## 任务目标
更新下面的全部记录：把每一处“GUI agent”换成“desktop agent”，其余内容一字不改。

数据集中的记录
◆ ◆ ◆ ◆
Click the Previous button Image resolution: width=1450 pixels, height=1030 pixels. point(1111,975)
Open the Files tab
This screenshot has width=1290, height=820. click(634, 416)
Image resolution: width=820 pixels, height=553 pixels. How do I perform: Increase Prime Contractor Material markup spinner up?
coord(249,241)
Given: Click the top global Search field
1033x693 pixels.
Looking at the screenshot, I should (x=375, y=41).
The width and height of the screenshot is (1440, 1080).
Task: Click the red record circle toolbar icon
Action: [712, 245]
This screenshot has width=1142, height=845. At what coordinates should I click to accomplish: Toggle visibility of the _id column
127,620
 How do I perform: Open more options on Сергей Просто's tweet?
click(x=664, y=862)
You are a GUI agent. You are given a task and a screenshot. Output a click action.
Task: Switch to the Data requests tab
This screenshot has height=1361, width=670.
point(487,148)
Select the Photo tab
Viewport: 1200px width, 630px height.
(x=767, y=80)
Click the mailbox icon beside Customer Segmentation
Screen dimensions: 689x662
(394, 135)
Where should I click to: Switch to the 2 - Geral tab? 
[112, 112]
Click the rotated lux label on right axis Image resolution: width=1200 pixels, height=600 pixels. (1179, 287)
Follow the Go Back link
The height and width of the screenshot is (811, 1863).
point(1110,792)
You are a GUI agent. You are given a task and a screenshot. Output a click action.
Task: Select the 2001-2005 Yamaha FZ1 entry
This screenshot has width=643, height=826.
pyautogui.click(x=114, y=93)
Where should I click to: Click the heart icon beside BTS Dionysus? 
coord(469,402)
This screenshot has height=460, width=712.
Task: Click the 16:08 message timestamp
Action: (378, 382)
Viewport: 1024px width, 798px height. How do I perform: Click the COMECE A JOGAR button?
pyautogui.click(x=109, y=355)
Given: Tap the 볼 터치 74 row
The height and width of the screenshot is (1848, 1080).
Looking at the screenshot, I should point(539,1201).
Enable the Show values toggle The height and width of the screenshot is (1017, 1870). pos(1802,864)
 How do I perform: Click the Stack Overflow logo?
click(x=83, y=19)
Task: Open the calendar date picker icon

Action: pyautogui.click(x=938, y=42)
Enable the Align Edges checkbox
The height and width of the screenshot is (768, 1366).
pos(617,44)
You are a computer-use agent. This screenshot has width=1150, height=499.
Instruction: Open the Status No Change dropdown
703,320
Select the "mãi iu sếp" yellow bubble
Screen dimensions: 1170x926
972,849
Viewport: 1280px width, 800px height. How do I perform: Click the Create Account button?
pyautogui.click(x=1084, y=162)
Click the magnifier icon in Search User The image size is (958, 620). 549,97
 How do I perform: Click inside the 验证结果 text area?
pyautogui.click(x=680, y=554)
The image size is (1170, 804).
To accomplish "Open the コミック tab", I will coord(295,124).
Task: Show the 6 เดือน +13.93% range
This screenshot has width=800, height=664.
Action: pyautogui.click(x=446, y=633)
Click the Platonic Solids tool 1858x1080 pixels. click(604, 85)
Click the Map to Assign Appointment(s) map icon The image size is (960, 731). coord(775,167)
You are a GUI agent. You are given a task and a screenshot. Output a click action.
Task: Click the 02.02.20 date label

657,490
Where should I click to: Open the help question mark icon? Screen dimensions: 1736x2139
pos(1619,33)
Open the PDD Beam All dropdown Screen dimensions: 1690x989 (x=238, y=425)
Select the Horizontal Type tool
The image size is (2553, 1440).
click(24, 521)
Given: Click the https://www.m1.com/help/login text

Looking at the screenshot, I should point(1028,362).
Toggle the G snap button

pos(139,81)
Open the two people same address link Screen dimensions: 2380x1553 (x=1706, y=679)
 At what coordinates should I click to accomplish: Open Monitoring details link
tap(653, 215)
◆ ◆ ◆ ◆
## 书面回答
Click the Previous button Image resolution: width=1450 pixels, height=1030 pixels. point(1111,975)
Open the Files tab
This screenshot has width=1290, height=820. click(634, 416)
Image resolution: width=820 pixels, height=553 pixels. How do I perform: Increase Prime Contractor Material markup spinner up?
coord(249,241)
Given: Click the top global Search field
1033x693 pixels.
Looking at the screenshot, I should (x=375, y=41).
The width and height of the screenshot is (1440, 1080).
Task: Click the red record circle toolbar icon
Action: [712, 245]
This screenshot has width=1142, height=845. At what coordinates should I click to accomplish: Toggle visibility of the _id column
127,620
 How do I perform: Open more options on Сергей Просто's tweet?
click(x=664, y=862)
You are a desktop agent. You are given a task and a screenshot. Output a click action.
Task: Switch to the Data requests tab
This screenshot has height=1361, width=670.
point(487,148)
Select the Photo tab
Viewport: 1200px width, 630px height.
(x=767, y=80)
Click the mailbox icon beside Customer Segmentation
Screen dimensions: 689x662
(394, 135)
Where should I click to: Switch to the 2 - Geral tab? 
[112, 112]
Click the rotated lux label on right axis Image resolution: width=1200 pixels, height=600 pixels. (1179, 287)
Follow the Go Back link
The height and width of the screenshot is (811, 1863).
point(1110,792)
You are a desktop agent. You are given a task and a screenshot. Output a click action.
Task: Select the 2001-2005 Yamaha FZ1 entry
This screenshot has width=643, height=826.
pyautogui.click(x=114, y=93)
Where should I click to: Click the heart icon beside BTS Dionysus? 
coord(469,402)
This screenshot has height=460, width=712.
Task: Click the 16:08 message timestamp
Action: (378, 382)
Viewport: 1024px width, 798px height. How do I perform: Click the COMECE A JOGAR button?
pyautogui.click(x=109, y=355)
Given: Tap the 볼 터치 74 row
The height and width of the screenshot is (1848, 1080).
Looking at the screenshot, I should point(539,1201).
Enable the Show values toggle The height and width of the screenshot is (1017, 1870). pos(1802,864)
 How do I perform: Click the Stack Overflow logo?
click(x=83, y=19)
Task: Open the calendar date picker icon

Action: pyautogui.click(x=938, y=42)
Enable the Align Edges checkbox
The height and width of the screenshot is (768, 1366).
pos(617,44)
You are a computer-use agent. This screenshot has width=1150, height=499.
Instruction: Open the Status No Change dropdown
703,320
Select the "mãi iu sếp" yellow bubble
Screen dimensions: 1170x926
972,849
Viewport: 1280px width, 800px height. How do I perform: Click the Create Account button?
pyautogui.click(x=1084, y=162)
Click the magnifier icon in Search User The image size is (958, 620). 549,97
 How do I perform: Click inside the 验证结果 text area?
pyautogui.click(x=680, y=554)
The image size is (1170, 804).
To accomplish "Open the コミック tab", I will coord(295,124).
Task: Show the 6 เดือน +13.93% range
This screenshot has width=800, height=664.
Action: pyautogui.click(x=446, y=633)
Click the Platonic Solids tool 1858x1080 pixels. click(604, 85)
Click the Map to Assign Appointment(s) map icon The image size is (960, 731). coord(775,167)
You are a desktop agent. You are given a task and a screenshot. Output a click action.
Task: Click the 02.02.20 date label

657,490
Where should I click to: Open the help question mark icon? Screen dimensions: 1736x2139
pos(1619,33)
Open the PDD Beam All dropdown Screen dimensions: 1690x989 (x=238, y=425)
Select the Horizontal Type tool
The image size is (2553, 1440).
click(24, 521)
Given: Click the https://www.m1.com/help/login text

Looking at the screenshot, I should point(1028,362).
Toggle the G snap button

pos(139,81)
Open the two people same address link Screen dimensions: 2380x1553 (x=1706, y=679)
 At what coordinates should I click to accomplish: Open Monitoring details link
tap(653, 215)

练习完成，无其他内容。